* _WORK REQUIRED_: Beginning with the line that holds "This screenshot has" and ending with the last line of the entries below, copy every line exactly and nothing else, with the pictures left out.

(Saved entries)
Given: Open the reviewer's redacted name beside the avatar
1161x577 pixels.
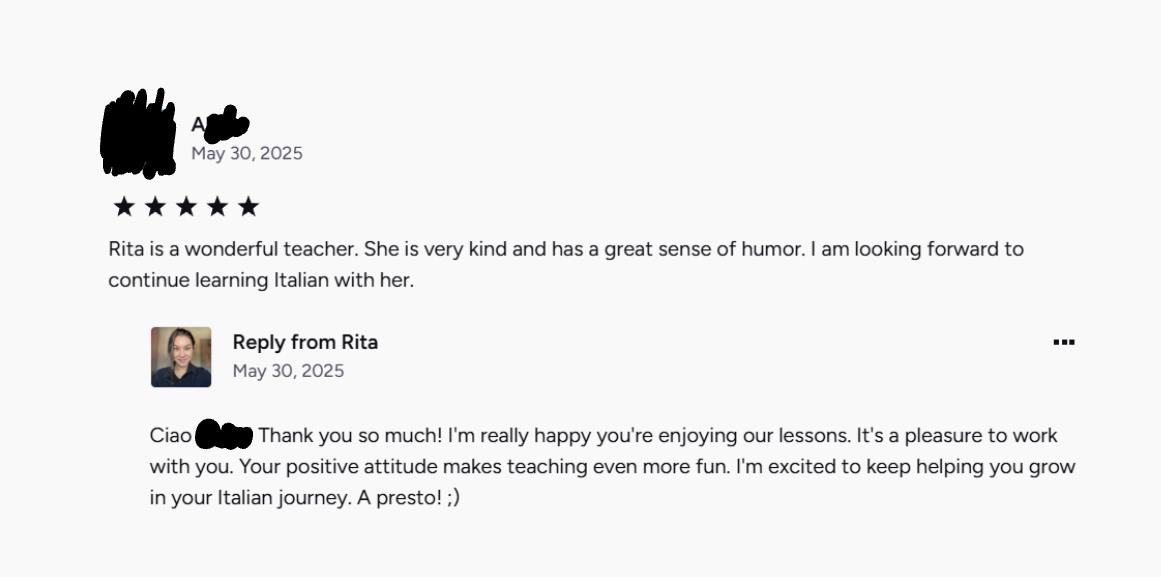Looking at the screenshot, I should pyautogui.click(x=220, y=125).
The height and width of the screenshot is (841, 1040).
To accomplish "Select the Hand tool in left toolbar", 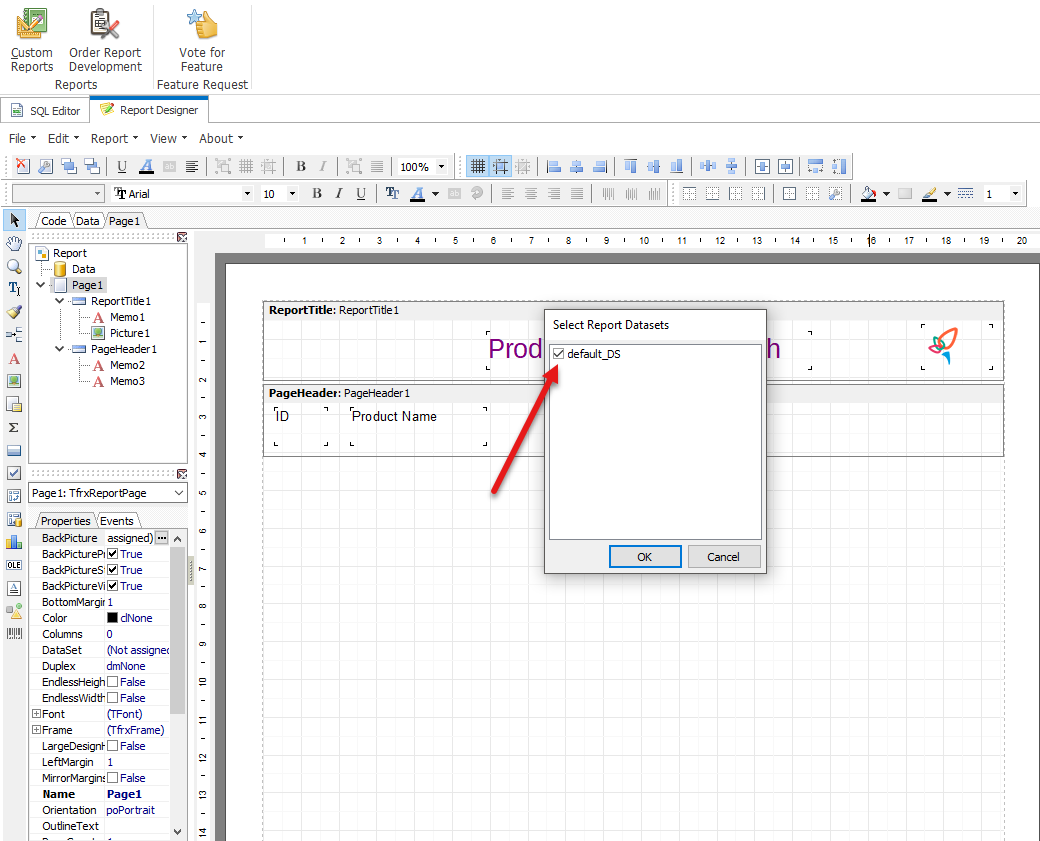I will point(14,243).
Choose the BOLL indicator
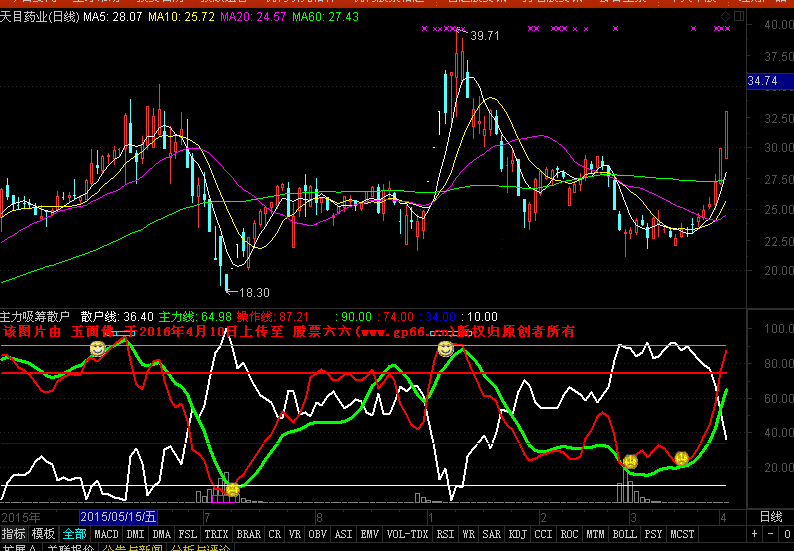The width and height of the screenshot is (794, 551). [624, 534]
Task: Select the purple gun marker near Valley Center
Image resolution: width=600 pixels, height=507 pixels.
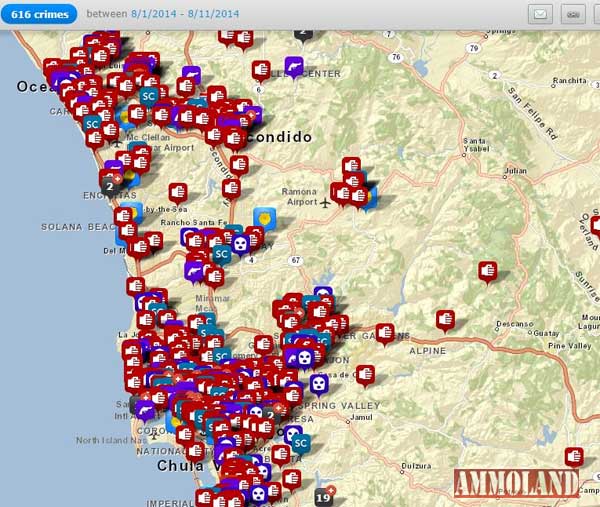Action: pos(294,65)
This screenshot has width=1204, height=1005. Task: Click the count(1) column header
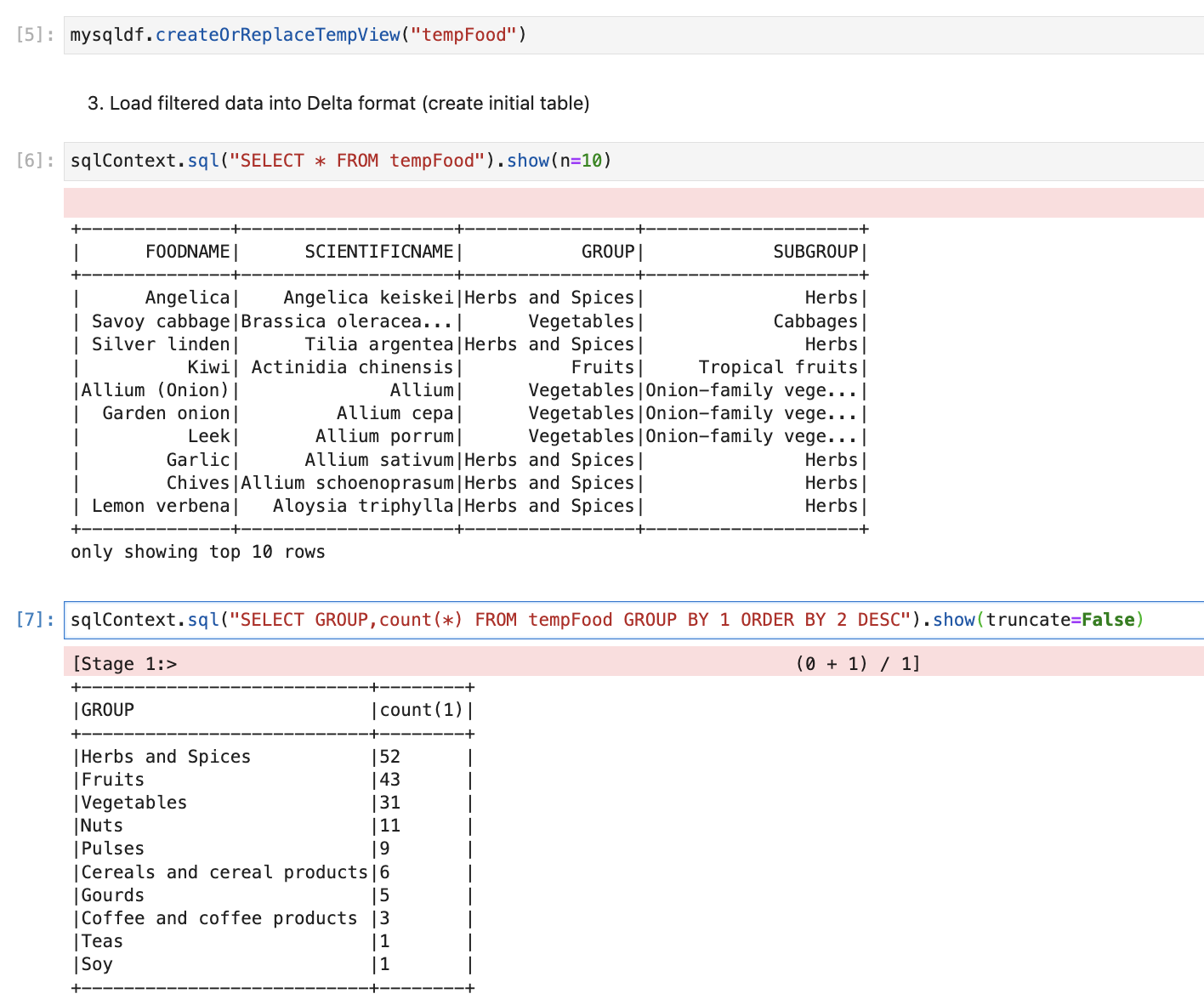click(421, 710)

* _RESPONSE TO THE EXERCISE_:
This screenshot has width=1204, height=1005. Task: Click the count(1) column header
click(421, 710)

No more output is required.